Engagé avec un modeste 23″66, Rémi Fabiani est donc dans la toute première série. Une série un peu particulière : «On était quatre, dont deux paralympiques et un nageur engagé en 24″», résume-t-il. Et ce vendredi matin, tout se passe à merveille. Même s’il a besoin d’un peu de temps pour voir son temps : «Une fois que je touche la plaque, j’ai le soleil dans les yeux. Je n’arrive pas tout de suite à voir le temps. Et une fois que je vois 22″54, j’ai eu un sentiment de légéreté. Une forme de soulagement. Et forcément de la fierté. Je savais que j’en étais capable. Il n’y a rien de mieux qu’une bonne perf pour valider tout le travail accompli.» Avec ce temps, Rémi Fabiani bat non seulement le record national mais il réalise le minima B pour les Jeux de Tokyo. De bon augure pour Paris : «Actuellement le temps A est de 22″01 pour Tokyo. Si c’est le même pour Paris, j’ai trois ans pour progresser d’une demi-seconde.»

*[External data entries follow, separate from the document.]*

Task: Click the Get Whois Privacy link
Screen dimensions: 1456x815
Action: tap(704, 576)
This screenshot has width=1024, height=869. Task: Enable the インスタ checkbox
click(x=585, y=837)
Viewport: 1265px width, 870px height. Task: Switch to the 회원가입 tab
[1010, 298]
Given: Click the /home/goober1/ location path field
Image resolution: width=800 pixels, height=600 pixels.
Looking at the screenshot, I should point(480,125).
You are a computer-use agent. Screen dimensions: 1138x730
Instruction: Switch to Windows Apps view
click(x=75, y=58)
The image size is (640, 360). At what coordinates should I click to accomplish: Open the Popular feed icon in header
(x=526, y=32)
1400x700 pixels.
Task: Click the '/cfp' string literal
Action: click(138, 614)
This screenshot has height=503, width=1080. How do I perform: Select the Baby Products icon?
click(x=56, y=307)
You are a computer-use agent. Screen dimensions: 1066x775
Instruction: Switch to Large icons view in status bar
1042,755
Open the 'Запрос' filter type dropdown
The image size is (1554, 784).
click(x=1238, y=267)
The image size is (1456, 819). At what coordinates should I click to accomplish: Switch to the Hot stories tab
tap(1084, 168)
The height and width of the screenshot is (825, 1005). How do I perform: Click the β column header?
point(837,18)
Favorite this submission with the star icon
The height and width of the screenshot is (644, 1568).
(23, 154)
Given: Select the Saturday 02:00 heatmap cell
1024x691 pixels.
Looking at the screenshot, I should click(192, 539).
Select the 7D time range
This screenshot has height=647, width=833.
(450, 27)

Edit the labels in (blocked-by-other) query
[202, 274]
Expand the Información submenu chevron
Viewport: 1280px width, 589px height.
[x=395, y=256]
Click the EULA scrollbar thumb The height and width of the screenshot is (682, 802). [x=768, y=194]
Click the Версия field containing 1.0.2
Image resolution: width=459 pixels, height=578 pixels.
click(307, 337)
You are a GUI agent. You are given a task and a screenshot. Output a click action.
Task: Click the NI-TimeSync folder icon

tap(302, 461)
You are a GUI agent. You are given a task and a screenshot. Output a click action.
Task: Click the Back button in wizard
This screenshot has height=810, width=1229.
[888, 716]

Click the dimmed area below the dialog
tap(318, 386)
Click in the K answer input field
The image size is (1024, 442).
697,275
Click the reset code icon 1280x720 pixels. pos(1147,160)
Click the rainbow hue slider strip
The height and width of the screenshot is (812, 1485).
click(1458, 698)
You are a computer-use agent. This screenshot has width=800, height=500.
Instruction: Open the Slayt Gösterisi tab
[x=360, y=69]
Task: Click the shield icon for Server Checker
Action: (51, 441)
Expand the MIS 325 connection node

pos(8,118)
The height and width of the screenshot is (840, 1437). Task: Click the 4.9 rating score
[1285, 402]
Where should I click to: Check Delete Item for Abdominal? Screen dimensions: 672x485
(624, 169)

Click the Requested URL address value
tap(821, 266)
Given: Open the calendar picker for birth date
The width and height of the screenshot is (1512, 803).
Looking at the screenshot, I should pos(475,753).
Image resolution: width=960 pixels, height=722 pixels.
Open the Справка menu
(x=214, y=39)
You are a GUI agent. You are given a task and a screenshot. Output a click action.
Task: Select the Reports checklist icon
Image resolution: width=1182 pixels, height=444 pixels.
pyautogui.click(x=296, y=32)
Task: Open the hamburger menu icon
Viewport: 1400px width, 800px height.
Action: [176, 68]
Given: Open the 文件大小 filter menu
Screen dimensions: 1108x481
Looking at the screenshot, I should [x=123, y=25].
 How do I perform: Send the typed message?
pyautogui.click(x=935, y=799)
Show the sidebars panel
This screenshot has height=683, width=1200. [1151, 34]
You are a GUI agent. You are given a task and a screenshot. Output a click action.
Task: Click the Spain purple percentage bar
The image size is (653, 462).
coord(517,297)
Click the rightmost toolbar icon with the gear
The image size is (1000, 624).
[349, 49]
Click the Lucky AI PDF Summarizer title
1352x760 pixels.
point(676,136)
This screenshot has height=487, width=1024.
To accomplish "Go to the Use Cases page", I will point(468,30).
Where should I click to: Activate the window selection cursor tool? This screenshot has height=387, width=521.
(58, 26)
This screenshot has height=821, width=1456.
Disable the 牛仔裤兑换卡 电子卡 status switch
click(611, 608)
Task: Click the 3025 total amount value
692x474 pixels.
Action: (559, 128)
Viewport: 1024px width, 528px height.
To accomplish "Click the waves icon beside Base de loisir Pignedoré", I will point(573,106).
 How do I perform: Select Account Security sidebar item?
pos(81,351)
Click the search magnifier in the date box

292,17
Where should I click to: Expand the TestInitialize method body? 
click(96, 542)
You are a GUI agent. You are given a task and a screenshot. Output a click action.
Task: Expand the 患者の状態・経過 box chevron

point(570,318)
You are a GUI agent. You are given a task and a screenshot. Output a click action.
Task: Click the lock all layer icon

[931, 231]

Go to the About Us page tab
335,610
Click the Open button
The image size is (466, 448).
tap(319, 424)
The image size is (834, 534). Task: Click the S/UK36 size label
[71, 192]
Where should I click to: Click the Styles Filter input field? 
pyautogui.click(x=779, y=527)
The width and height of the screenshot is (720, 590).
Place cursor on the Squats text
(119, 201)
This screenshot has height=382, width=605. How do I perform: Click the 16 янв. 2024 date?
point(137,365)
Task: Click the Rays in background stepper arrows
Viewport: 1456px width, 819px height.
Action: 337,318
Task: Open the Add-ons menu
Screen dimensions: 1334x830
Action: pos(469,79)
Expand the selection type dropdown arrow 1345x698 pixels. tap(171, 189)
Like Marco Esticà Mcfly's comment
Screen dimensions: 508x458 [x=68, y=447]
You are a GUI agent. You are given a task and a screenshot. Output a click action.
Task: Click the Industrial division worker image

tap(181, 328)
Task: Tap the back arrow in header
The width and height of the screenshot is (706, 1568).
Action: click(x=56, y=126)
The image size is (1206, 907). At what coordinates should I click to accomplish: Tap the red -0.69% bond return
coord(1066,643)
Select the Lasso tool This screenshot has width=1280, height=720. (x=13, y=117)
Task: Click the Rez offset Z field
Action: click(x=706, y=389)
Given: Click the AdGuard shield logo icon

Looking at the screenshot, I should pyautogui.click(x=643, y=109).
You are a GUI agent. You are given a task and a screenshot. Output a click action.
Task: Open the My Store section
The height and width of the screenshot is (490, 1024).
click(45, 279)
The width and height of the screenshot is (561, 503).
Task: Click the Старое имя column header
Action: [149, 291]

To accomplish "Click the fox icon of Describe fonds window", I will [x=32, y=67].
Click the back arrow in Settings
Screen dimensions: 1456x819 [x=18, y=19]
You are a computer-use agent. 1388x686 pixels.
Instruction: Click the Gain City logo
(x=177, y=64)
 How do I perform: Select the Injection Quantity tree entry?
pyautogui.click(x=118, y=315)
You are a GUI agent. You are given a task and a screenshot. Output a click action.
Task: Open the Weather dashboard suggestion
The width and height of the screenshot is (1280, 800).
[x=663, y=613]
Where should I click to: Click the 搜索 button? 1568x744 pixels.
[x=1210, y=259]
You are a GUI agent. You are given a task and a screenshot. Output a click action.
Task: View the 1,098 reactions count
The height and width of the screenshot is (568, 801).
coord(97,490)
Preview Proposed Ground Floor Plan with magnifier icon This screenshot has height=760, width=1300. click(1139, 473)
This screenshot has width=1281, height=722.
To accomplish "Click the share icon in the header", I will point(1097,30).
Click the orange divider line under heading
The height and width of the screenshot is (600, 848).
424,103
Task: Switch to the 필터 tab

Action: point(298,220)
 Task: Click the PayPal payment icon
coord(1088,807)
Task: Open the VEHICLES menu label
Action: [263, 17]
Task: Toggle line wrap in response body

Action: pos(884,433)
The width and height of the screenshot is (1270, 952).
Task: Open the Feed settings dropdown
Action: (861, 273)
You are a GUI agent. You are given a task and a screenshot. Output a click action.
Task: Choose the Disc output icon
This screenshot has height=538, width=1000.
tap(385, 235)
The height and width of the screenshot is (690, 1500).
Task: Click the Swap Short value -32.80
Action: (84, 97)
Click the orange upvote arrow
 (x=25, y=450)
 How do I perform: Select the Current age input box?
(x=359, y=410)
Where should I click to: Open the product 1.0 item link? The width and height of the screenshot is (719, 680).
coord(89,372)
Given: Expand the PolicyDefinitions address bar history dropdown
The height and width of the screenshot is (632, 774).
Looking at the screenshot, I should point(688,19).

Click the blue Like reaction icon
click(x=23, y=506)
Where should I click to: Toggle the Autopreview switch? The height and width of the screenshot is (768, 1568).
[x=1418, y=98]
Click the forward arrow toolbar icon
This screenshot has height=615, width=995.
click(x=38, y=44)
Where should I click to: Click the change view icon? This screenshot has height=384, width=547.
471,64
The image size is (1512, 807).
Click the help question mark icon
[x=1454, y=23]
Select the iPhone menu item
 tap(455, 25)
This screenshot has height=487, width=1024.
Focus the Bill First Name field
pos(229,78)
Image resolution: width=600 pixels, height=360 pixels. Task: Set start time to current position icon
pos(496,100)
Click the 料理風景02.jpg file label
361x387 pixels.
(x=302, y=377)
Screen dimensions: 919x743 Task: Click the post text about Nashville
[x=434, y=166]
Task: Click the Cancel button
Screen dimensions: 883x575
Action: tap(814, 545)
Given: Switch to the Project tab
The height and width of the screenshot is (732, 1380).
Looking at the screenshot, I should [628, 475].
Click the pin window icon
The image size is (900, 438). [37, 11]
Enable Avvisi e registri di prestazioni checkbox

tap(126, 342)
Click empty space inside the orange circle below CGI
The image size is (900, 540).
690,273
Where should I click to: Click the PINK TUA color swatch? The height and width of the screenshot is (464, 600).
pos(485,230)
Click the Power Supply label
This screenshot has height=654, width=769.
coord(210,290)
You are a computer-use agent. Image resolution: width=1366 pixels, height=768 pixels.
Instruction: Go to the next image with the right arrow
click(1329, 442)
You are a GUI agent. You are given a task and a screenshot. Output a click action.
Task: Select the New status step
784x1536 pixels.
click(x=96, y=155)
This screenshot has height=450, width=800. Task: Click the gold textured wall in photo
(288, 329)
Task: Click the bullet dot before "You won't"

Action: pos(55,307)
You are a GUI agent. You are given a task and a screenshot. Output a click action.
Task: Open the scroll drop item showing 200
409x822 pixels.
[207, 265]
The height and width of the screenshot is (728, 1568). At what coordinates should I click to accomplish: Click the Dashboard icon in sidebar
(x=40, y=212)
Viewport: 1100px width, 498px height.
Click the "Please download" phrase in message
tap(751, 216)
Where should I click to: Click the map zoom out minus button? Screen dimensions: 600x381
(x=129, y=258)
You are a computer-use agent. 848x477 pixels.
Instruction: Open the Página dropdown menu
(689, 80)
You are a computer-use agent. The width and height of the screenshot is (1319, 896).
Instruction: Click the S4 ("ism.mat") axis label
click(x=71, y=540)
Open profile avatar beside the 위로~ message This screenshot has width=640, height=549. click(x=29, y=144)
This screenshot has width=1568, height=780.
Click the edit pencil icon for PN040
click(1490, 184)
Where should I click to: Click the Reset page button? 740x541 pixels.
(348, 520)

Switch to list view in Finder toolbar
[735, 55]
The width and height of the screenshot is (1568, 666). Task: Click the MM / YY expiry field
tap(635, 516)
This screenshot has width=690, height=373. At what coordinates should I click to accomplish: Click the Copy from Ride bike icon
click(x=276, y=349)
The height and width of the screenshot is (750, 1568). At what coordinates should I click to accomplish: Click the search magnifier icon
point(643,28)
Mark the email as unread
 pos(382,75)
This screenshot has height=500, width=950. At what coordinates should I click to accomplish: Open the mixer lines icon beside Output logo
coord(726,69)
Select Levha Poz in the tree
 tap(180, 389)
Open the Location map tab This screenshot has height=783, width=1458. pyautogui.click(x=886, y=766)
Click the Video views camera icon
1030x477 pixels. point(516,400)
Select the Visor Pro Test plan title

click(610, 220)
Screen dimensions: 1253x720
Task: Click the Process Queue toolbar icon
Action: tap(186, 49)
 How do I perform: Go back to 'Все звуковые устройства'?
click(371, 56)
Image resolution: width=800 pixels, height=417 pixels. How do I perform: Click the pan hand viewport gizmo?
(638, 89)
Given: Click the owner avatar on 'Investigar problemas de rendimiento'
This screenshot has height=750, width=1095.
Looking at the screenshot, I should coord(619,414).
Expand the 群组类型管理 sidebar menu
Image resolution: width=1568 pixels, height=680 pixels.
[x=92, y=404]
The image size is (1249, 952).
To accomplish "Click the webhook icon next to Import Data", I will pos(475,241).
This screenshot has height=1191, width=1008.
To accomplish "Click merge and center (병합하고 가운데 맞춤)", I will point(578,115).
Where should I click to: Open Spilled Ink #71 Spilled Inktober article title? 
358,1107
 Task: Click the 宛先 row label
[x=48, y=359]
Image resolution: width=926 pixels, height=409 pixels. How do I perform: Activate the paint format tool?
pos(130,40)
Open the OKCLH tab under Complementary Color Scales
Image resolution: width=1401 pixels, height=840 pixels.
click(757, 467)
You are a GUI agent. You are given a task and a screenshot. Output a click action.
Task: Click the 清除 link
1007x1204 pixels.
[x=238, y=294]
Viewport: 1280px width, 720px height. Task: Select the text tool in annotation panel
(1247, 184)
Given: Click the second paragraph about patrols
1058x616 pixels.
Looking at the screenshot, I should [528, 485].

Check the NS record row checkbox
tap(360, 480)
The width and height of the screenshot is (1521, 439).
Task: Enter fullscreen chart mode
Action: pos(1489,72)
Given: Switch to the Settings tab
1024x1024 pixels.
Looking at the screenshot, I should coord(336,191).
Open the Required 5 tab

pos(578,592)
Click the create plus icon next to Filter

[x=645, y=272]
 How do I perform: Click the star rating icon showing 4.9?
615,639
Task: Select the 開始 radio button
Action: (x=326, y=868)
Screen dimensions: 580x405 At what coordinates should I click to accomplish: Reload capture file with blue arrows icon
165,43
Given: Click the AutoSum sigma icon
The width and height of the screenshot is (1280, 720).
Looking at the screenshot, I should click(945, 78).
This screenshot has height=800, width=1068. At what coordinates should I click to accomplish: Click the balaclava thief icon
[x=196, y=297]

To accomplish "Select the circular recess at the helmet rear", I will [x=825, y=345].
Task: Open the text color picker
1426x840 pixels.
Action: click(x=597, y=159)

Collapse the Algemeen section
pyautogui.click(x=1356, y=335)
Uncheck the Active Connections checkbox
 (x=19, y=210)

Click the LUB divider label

Il s’agit de son second record national après celui en petit bassin du 200 m dos. Mais ce record a une saveur particulière : «Pour moi, le 50 m nage libre c’est la discipline de la natation. C’est là où les mecs sont les plus rapides au monde. Là où il y a le plus de compétition avec le 100 m nage libre. Là, on parle de vitesse pure. Et pouvoir se dire que personne n’a été plus rapide au Luxembourg, ça me réjouit.»
Avant de penser à Paris, il lui reste des rendez-vous dans la piscine romaine. Et dès samedi, il s’alignera sur le 100 m nage libre. Au vu de sa prestation sur la moitié de la distance, nul doute que son record personnel (51″65) est en grand danger : «Mon but, c’était de faire le record national sur le 50 m, c’est fait. Le 100 m c’est du bonus. Mais théoriquement, passer sous les 50″ paraît jouable.» Pour mémoire, le record national est de 50″06 par… Julien Henx depuis quatre ans. Le minima B olympique est quant à lui fixé à 50″03 alors que le A est tout de même à 48″57. Un autre monde.
Et quand on lui demande quel est le secret de la réussite, Rémi Fabiani a une réponse qui fuse : «C’est beaucoup, beaucoup de travail. Énormément de temps et de sacrifices. Et des km et des km à l’entraînement. En stage je tournais à 60 km par semaine!»